Van Dyke on Moore, and the Hindu Chaplain:

Great comment by Tom Van Dyke on Roy Moore and the Hindu Chaplain.

As a matter of housekeeping, may I point out that you’ll find that Hinduism has many sects, and they’re all over the map re polytheism. Adams was not an honest inquirer as he searched other religious traditions for a (one) God Who conformed to his. He found isolated things he liked, and ran with them.

In fact, it’s safely said that the non-orthodox Christian Founding class who worked that vein were positively Panglossian re comparative theology. If Providence, redemption, and karma are theologically or philosophically reconcilable, a plain reading of the Founders’ letters shows reconciling them was beyond their ability.

But look, I’m glad that Roy Moore has been consigned to the “Where Are They Now” file at WND, but there is some truth in what he says, the problem being that he doesn’t know why or where, which makes him easy pickings for the sophisticated and unsympathetic.

And let’s also praise Rajan Zed, the Hindu chaplain, whose benediction and invocation of the Almighty sought and found the common ground between his tradition, the Founding tradition, and the 80+% of Americans who remain nominally Christian. They’re all in attendance—the individual, Chesterton’s “democracy of the dead,” and we the living, we the people.

It’s quite clear that there were two universally held beliefs among the Founders, one that Providence smiled on the birth of this nation, and second that the right to freedom that the Almighty endowed us with must be tempered with respect in dealing with one another.

Between Rajan Zed and Roy Moore, I’d say it’s the Hindu guy who understands better what this here America is all about: Zed left Moore’s own beliefs plenty of room; Moore leaves Zed’s none at all.

And so, Zed is free to say a blessing for the congress, and Moore is free to rage on his World Net Daily street corner. Justice is done, the republic abides…

…enlightened by a benign religion, professed, indeed, and practiced in various forms, yet all of them inculcating honesty, truth, temperance, gratitude, and the love of man; acknowledging and adoring an overruling Providence, which by all its dispensations proves that it delights in the happiness of man here and his greater happiness hereafter — with all these blessings, what more is necessary to make us a happy and a prosperous people?—Thomas Jefferson, First Inaugural Address


What Adams did in "finding" his monotheistic God in Hinduism parallels what Whig thinkers in general did with their ideas in other contexts. The notion of Enlightenment suggests that certain things are true every where every time and that all reasonable men see such. "Republicanism" was *the* "enlightened" form of government. As such they took Whig ideas that had fully germinated in the 18th Century and projected them onto all sorts cultures and contexts, that really weren't examples of enlightened republics at all. For instance, some preachers absurdly argued that Ancient Israel had a "republic." The Greeks and Romans did have ancient democracies and republics. But the Whigs' interpretation of such viewed them as more like 18th Century republics than in reality they were.

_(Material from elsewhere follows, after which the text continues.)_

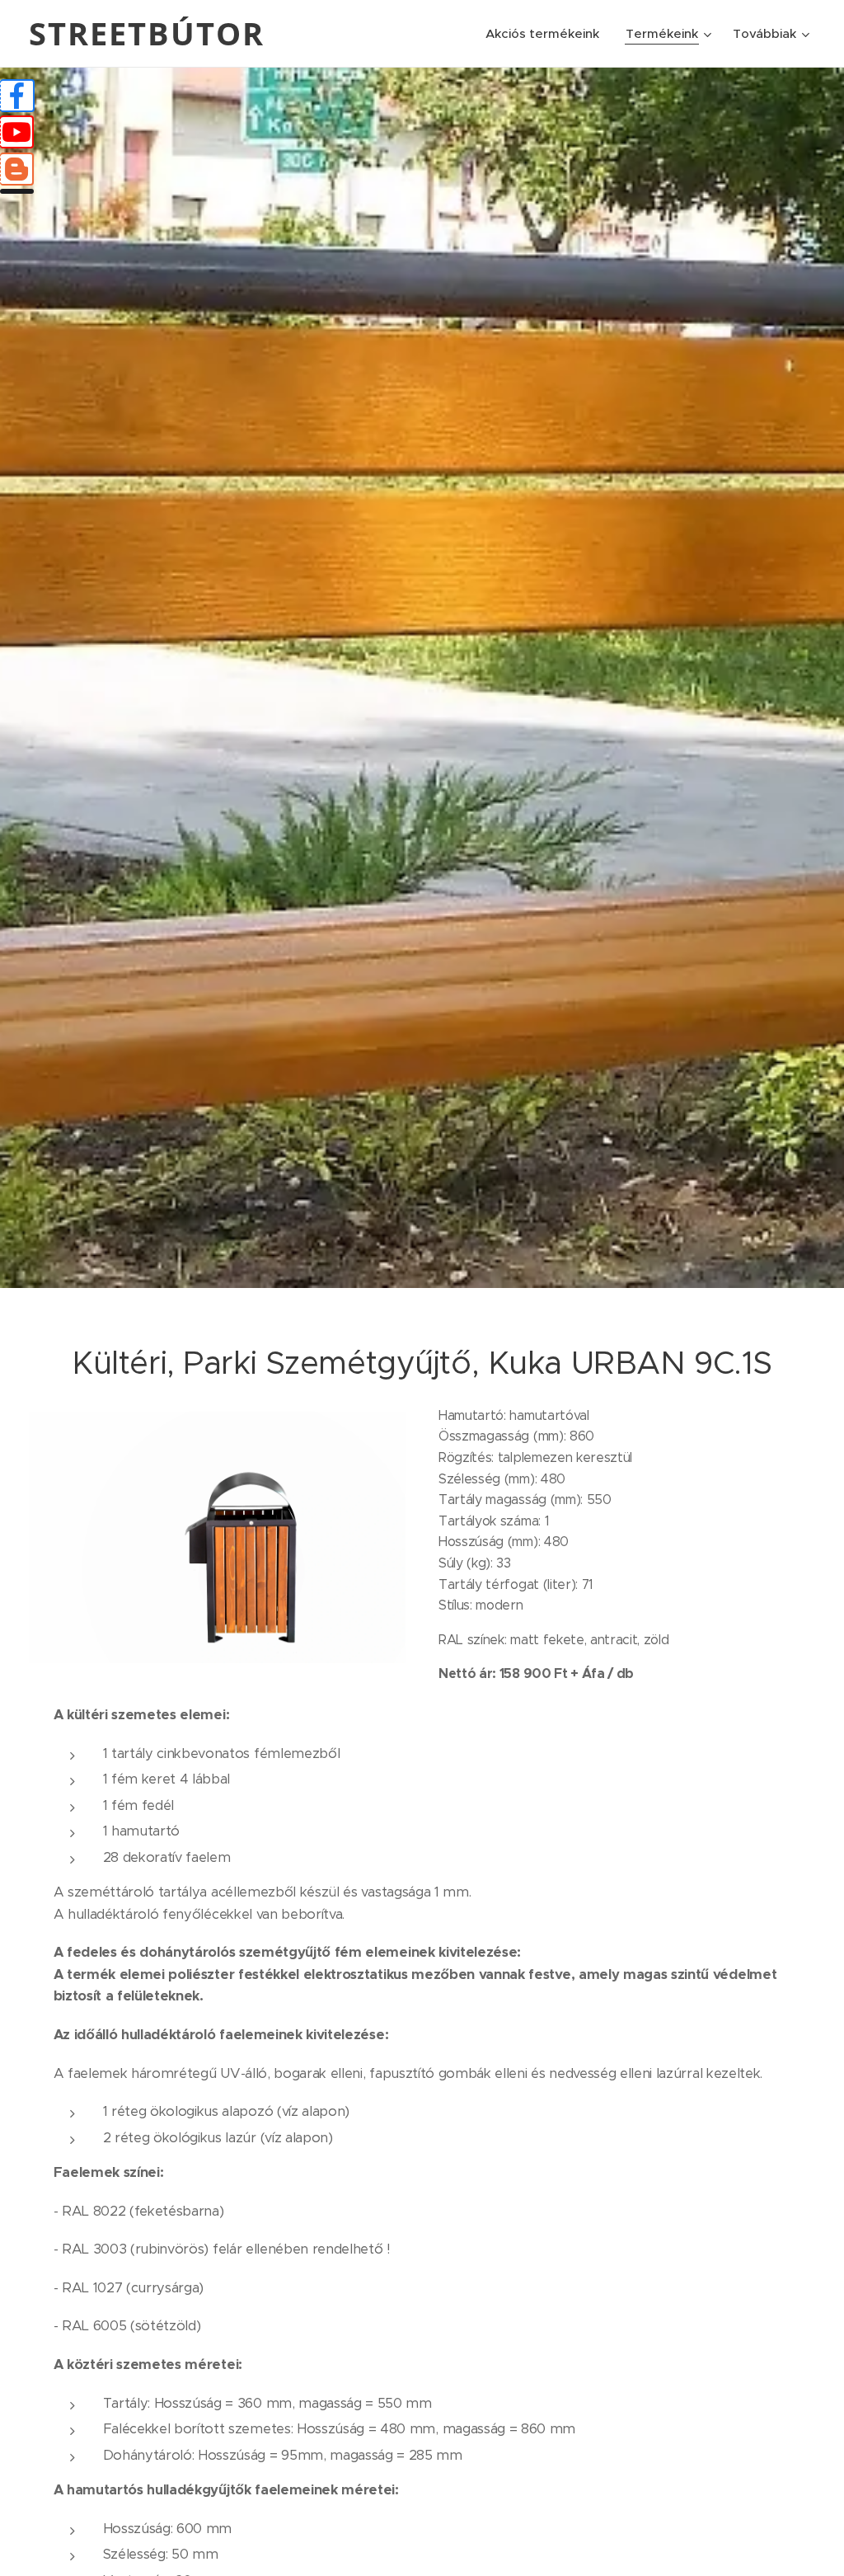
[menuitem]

I remember a big fuss a few years ago about the notion that the idea of modern republican government traces to Native Americans. Some 20th Century multiculturalists were trying to run with this. Apparently the multiculturalists got this notion from Ben Franklin's writings. After studying Whig propaganda for the last few years, I wouldn't be at all surprised if Franklin argued the Indians, like the Ancients Israelites and Greco-Romans, really had a enlighted republic much like the one they were trying to establish. Because after all, such is the government of all "reasonable" men in all times and places. (In reality, the American Indians no more had a republic than the Ancient Israelites did.)